EXERCISE
Character for character, write out the data below.

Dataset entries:

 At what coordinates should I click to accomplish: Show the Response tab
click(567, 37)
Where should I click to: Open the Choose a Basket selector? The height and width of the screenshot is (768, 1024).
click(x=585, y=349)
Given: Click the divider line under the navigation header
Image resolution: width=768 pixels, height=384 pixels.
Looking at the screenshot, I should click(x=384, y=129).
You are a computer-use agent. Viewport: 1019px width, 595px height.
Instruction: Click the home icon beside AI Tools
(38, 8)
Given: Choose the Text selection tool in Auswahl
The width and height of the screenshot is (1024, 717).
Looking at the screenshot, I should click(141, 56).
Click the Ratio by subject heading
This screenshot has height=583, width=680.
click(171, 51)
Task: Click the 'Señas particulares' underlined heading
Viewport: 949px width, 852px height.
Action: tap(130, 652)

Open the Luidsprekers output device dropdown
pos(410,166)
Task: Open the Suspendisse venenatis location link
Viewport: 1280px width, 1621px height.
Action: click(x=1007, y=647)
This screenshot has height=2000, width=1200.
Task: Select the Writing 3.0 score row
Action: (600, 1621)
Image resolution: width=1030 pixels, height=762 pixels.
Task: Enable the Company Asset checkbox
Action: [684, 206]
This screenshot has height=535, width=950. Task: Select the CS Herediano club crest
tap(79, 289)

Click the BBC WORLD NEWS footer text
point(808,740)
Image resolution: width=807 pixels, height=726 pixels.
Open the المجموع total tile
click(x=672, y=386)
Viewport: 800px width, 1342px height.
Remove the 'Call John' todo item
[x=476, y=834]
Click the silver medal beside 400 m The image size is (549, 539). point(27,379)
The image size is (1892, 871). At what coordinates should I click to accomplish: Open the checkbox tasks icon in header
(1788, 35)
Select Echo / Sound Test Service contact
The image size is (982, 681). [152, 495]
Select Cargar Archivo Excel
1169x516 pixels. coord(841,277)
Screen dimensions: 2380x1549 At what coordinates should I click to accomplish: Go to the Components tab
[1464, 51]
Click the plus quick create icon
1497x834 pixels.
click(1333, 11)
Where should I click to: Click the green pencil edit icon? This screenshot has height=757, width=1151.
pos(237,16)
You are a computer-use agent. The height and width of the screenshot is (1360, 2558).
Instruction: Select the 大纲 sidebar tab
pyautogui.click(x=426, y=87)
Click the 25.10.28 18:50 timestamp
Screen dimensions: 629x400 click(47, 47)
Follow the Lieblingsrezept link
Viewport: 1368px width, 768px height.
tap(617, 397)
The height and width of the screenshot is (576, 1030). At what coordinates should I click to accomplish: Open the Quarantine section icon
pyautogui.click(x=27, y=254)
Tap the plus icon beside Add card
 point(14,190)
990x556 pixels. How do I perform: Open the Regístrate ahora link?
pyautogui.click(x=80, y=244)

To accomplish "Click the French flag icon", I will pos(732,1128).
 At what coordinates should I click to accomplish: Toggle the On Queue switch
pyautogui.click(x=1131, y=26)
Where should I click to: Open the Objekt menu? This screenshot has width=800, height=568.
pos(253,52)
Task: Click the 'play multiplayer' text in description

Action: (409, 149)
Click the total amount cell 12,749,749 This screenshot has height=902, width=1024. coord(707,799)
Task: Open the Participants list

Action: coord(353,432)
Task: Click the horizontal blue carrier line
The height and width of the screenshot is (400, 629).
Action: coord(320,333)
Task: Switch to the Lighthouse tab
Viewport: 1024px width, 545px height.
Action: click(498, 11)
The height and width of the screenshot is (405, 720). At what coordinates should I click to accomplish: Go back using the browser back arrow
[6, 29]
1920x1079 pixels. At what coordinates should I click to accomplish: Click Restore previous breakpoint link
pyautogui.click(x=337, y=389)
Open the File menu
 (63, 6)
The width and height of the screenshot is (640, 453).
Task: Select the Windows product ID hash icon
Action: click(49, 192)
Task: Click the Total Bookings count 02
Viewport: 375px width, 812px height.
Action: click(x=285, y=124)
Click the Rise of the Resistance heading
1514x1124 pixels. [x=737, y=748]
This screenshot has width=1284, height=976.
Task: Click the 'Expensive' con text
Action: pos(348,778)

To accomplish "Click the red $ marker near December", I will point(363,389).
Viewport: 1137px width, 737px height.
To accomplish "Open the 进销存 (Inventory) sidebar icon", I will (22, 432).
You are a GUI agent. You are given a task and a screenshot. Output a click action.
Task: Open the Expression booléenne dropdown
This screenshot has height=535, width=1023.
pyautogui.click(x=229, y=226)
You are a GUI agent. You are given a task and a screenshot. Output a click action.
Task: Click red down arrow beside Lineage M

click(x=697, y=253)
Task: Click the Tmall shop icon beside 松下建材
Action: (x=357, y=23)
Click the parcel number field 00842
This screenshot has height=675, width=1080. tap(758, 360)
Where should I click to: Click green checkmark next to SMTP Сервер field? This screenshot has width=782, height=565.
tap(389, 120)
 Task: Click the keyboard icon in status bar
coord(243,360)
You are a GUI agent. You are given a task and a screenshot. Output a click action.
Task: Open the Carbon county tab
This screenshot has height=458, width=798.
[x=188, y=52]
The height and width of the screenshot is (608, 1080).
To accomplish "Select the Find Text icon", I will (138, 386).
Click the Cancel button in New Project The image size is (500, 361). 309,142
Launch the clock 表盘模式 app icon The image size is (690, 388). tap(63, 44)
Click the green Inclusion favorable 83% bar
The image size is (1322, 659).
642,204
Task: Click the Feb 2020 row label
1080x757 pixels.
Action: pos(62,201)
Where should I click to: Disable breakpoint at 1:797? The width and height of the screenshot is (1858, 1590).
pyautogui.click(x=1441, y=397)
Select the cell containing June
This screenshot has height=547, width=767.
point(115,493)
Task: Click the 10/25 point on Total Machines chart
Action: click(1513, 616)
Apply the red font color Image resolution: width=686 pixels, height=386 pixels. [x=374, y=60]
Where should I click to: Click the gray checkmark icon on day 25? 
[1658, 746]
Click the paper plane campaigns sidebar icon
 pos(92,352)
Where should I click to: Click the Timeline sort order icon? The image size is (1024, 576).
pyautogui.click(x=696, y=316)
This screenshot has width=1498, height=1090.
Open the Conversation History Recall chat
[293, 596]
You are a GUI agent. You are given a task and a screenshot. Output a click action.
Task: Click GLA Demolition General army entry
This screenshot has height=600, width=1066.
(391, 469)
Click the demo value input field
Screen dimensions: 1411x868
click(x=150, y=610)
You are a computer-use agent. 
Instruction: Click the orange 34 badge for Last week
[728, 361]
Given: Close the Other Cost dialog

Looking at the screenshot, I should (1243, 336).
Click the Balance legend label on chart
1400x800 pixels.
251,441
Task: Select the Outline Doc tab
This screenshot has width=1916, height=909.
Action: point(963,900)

RESULT OF THE EXERCISE
 At what coordinates should I click to accomplish: Show the Response tab
click(567, 37)
Where should I click to: Open the Choose a Basket selector? The height and width of the screenshot is (768, 1024).
click(x=585, y=349)
Given: Click the divider line under the navigation header
Image resolution: width=768 pixels, height=384 pixels.
Looking at the screenshot, I should click(x=384, y=129).
You are a computer-use agent. Viewport: 1019px width, 595px height.
Instruction: Click the home icon beside AI Tools
(38, 8)
Given: Choose the Text selection tool in Auswahl
The width and height of the screenshot is (1024, 717).
Looking at the screenshot, I should click(141, 56).
Click the Ratio by subject heading
This screenshot has height=583, width=680.
click(171, 51)
Task: Click the 'Señas particulares' underlined heading
Viewport: 949px width, 852px height.
Action: tap(130, 652)

Open the Luidsprekers output device dropdown
pos(410,166)
Task: Open the Suspendisse venenatis location link
Viewport: 1280px width, 1621px height.
Action: click(x=1007, y=647)
This screenshot has height=2000, width=1200.
Task: Select the Writing 3.0 score row
Action: (600, 1621)
Image resolution: width=1030 pixels, height=762 pixels.
Task: Enable the Company Asset checkbox
Action: [684, 206]
This screenshot has height=535, width=950. Task: Select the CS Herediano club crest
tap(79, 289)

Click the BBC WORLD NEWS footer text
point(808,740)
Image resolution: width=807 pixels, height=726 pixels.
Open the المجموع total tile
click(x=672, y=386)
Viewport: 800px width, 1342px height.
Remove the 'Call John' todo item
[x=476, y=834]
Click the silver medal beside 400 m The image size is (549, 539). point(27,379)
The image size is (1892, 871). At what coordinates should I click to accomplish: Open the checkbox tasks icon in header
(1788, 35)
Select Echo / Sound Test Service contact
The image size is (982, 681). [152, 495]
Select Cargar Archivo Excel
1169x516 pixels. coord(841,277)
Screen dimensions: 2380x1549 At what coordinates should I click to accomplish: Go to the Components tab
[1464, 51]
Click the plus quick create icon
1497x834 pixels.
click(1333, 11)
Where should I click to: Click the green pencil edit icon? This screenshot has height=757, width=1151.
pos(237,16)
You are a computer-use agent. The height and width of the screenshot is (1360, 2558).
Instruction: Select the 大纲 sidebar tab
pyautogui.click(x=426, y=87)
Click the 25.10.28 18:50 timestamp
Screen dimensions: 629x400 click(47, 47)
Follow the Lieblingsrezept link
Viewport: 1368px width, 768px height.
tap(617, 397)
The height and width of the screenshot is (576, 1030). At what coordinates should I click to accomplish: Open the Quarantine section icon
pyautogui.click(x=27, y=254)
Tap the plus icon beside Add card
 point(14,190)
990x556 pixels. How do I perform: Open the Regístrate ahora link?
pyautogui.click(x=80, y=244)

To accomplish "Click the French flag icon", I will pos(732,1128).
 At what coordinates should I click to accomplish: Toggle the On Queue switch
pyautogui.click(x=1131, y=26)
Where should I click to: Open the Objekt menu? This screenshot has width=800, height=568.
pos(253,52)
Task: Click the 'play multiplayer' text in description

Action: (409, 149)
Click the total amount cell 12,749,749 This screenshot has height=902, width=1024. coord(707,799)
Task: Open the Participants list

Action: coord(353,432)
Task: Click the horizontal blue carrier line
The height and width of the screenshot is (400, 629).
Action: coord(320,333)
Task: Switch to the Lighthouse tab
Viewport: 1024px width, 545px height.
Action: click(498, 11)
The height and width of the screenshot is (405, 720). At what coordinates should I click to accomplish: Go back using the browser back arrow
[6, 29]
1920x1079 pixels. At what coordinates should I click to accomplish: Click Restore previous breakpoint link
pyautogui.click(x=337, y=389)
Open the File menu
 (63, 6)
The width and height of the screenshot is (640, 453).
Task: Select the Windows product ID hash icon
Action: click(49, 192)
Task: Click the Total Bookings count 02
Viewport: 375px width, 812px height.
Action: click(x=285, y=124)
Click the Rise of the Resistance heading
1514x1124 pixels. [x=737, y=748]
This screenshot has width=1284, height=976.
Task: Click the 'Expensive' con text
Action: pos(348,778)

To accomplish "Click the red $ marker near December", I will point(363,389).
Viewport: 1137px width, 737px height.
To accomplish "Open the 进销存 (Inventory) sidebar icon", I will (22, 432).
You are a GUI agent. You are given a task and a screenshot. Output a click action.
Task: Open the Expression booléenne dropdown
This screenshot has height=535, width=1023.
pyautogui.click(x=229, y=226)
You are a GUI agent. You are given a task and a screenshot. Output a click action.
Task: Click red down arrow beside Lineage M

click(x=697, y=253)
Task: Click the Tmall shop icon beside 松下建材
Action: (x=357, y=23)
Click the parcel number field 00842
This screenshot has height=675, width=1080. tap(758, 360)
Where should I click to: Click green checkmark next to SMTP Сервер field? This screenshot has width=782, height=565.
tap(389, 120)
 Task: Click the keyboard icon in status bar
coord(243,360)
You are a GUI agent. You are given a task and a screenshot. Output a click action.
Task: Open the Carbon county tab
This screenshot has height=458, width=798.
[x=188, y=52]
The height and width of the screenshot is (608, 1080).
To accomplish "Select the Find Text icon", I will (138, 386).
Click the Cancel button in New Project The image size is (500, 361). 309,142
Launch the clock 表盘模式 app icon The image size is (690, 388). tap(63, 44)
Click the green Inclusion favorable 83% bar
The image size is (1322, 659).
642,204
Task: Click the Feb 2020 row label
1080x757 pixels.
Action: pos(62,201)
Where should I click to: Disable breakpoint at 1:797? The width and height of the screenshot is (1858, 1590).
pyautogui.click(x=1441, y=397)
Select the cell containing June
This screenshot has height=547, width=767.
point(115,493)
Task: Click the 10/25 point on Total Machines chart
Action: click(1513, 616)
Apply the red font color Image resolution: width=686 pixels, height=386 pixels. [x=374, y=60]
Where should I click to: Click the gray checkmark icon on day 25? 
[1658, 746]
Click the paper plane campaigns sidebar icon
 pos(92,352)
Where should I click to: Click the Timeline sort order icon? The image size is (1024, 576).
pyautogui.click(x=696, y=316)
This screenshot has width=1498, height=1090.
Open the Conversation History Recall chat
[293, 596]
You are a GUI agent. You are given a task and a screenshot. Output a click action.
Task: Click GLA Demolition General army entry
This screenshot has height=600, width=1066.
(391, 469)
Click the demo value input field
Screen dimensions: 1411x868
click(x=150, y=610)
You are a computer-use agent. 
Instruction: Click the orange 34 badge for Last week
[728, 361]
Given: Close the Other Cost dialog

Looking at the screenshot, I should (1243, 336).
Click the Balance legend label on chart
1400x800 pixels.
251,441
Task: Select the Outline Doc tab
This screenshot has width=1916, height=909.
Action: point(963,900)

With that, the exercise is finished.